II. «Christus in uns»
Grundlagen in der Bibel und den ersten Jahrhunderten des Christentums
1. Paulus
In der Theologischen Realenzyklopädie, dem wichtigsten repräsentativen Lexikon der deutschsprachigen Theologie, findet man unter dem Stichwort «Mystik» vier Unterpunkte: «religionsgeschichtlich», «kirchengeschichtlich», «systematischtheologisch» und «philosophisch». Vergleicht man diesen Aufriss mit anderen Artikeln desselben Standardwerkes, so fällt das Fehlen einer eigenen Thematisierung des biblischen Befundes auf. Dies gibt der lange Zeit vorherrschenden Deutung der Nachkriegstheologie insbesondere im Protestantismus Ausdruck. Während noch zu Beginn des 20. Jahrhunderts Albert Schweitzer eine große Abhandlung über Die Mystik des Apostels Paulus abfassen konnte, wurde aufgrund der theologiegeschichtlichen Entwicklung der folgenden Jahrzehnte zunehmend der Gedanke einer Verbindung der biblischen Grundlagen des Christentums mit mystischen Vorstellungen verdrängt und das Neue Testament deutlich in einen nichtmystischen Deutungshorizont hineingestellt. Inzwischen ist die Forschungslage hier etwas entspannter. Nicht nur ein Blick auf Paulus selbst, sondern auch die verstärkte Hinwendung zu seinen jüdischen Wurzeln spielt bei dieser Wahrnehmung in der Forschung eine Rolle. Im frühen Judentum hat man nämlich inzwischen zunehmend Ansätze zu mystischer Frömmigkeit und Theologie gefunden. So nimmt man an, dass die in Qumran gefundenen Sabbatlieder, die ausführliche Beschreibungen der himmlischen Hierarchien enthalten, auch dazu dienen sollten, eine nicht präziser zu fassende Gemeinschaft mit den Engeln zu bewirken, die durchaus als Transzendenzüberschreitung zu fassen wäre, wie sie oben als konstitutiv für Mystik festgestellt wurde. Zudem wird auch deutlich auf die Bedeutung des jüdischen Philosophen Philo von Alexandrien (ca. 20 v. Chr.–ca. 45 n. Chr.) verwiesen, über den platonische Motive ins hellenistische Judentum und vielleicht bis zu Paulus gelangt sein können – und Plato ist und bleibt die wichtigste philosophische Instanz für jede Form christlicher Mystik. Religionsgeschichtlich wäre eine «Mystik des Apostels Paulus» also kaum eine Überraschung.

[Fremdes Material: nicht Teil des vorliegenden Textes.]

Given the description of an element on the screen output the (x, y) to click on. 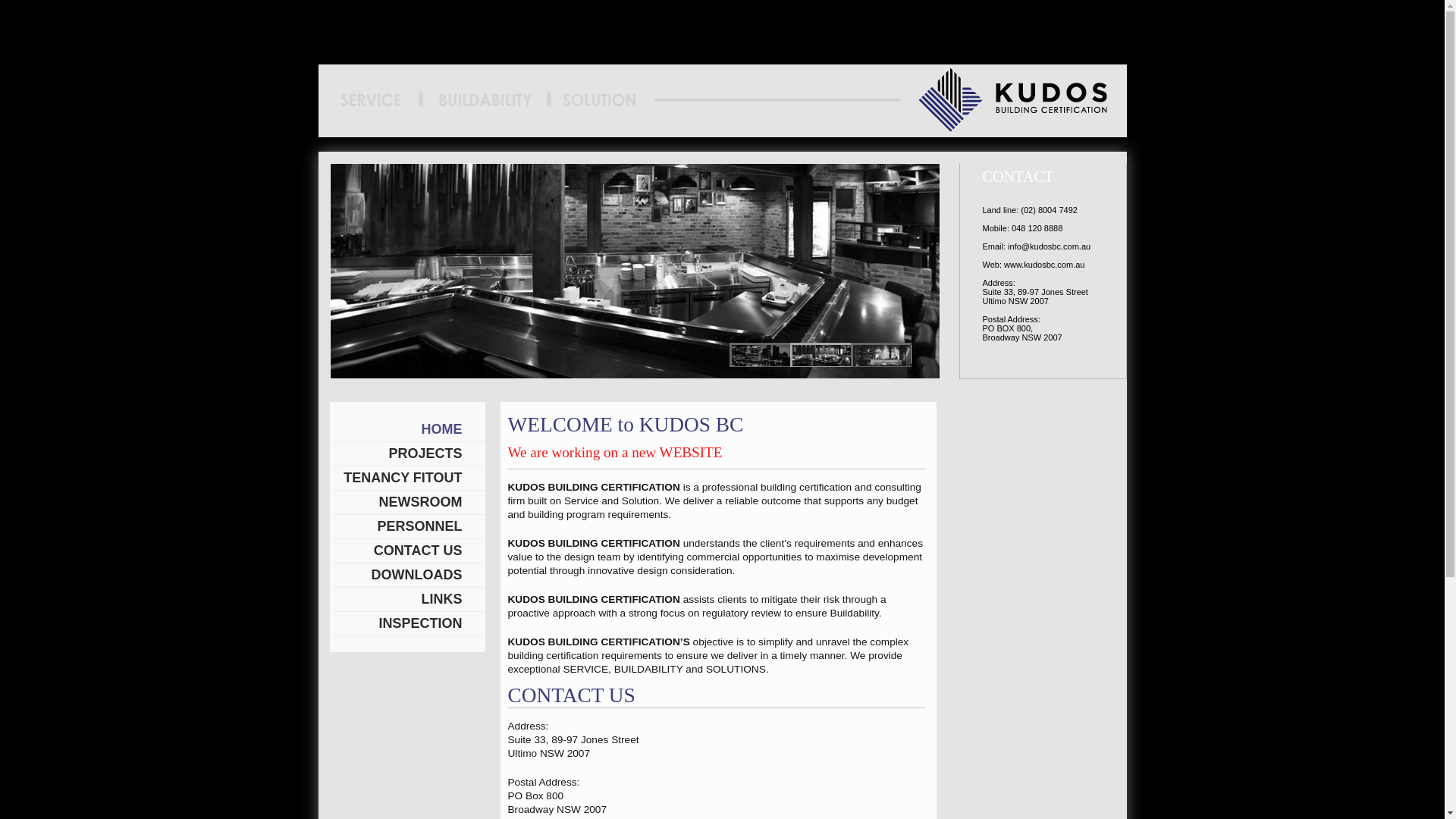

Freilich wäre es auch nach dem oben vorgetragenen weiten Begriff von Mystik verkürzt, das Neue Testament insgesamt als mystisch oder auch nur den Apostel Paulus einfach als «Mystiker» zu deuten. Doch lassen seine eigenen zurückhaltenden Hinweise auf Transzendenzerfahrungen – die Entrückung in den dritten Himmel und das Paradies (2. Korinther 12,2–4) – wenigstens fragen, ob die Späteren tatsächlich nur einem Irrtum aufgesessen sind, als sie in seinem Werk Anhaltspunkte für mystisches Denken fanden. In der Tat spielen nämlich eine Fülle von Bildern und Aussagen aus den Briefen des Paulus für spätere christliche mystische Texte eine ganz entscheidende Rolle. Von besonderer Bedeutung ist dabei die Wandlung, die der Mensch durch die Taufe erfährt:
Oder wisst ihr nicht, dass alle, die wir auf Christus Jesus getauft sind, die sind in seinen Tod getauft? So sind wir ja mit ihm begraben durch die Taufe in den Tod, damit, wie Christus auferweckt ist von den Toten durch die Herrlichkeit des Vaters, auch wir in einem neuen Leben wandeln. (Römer 6,3–4)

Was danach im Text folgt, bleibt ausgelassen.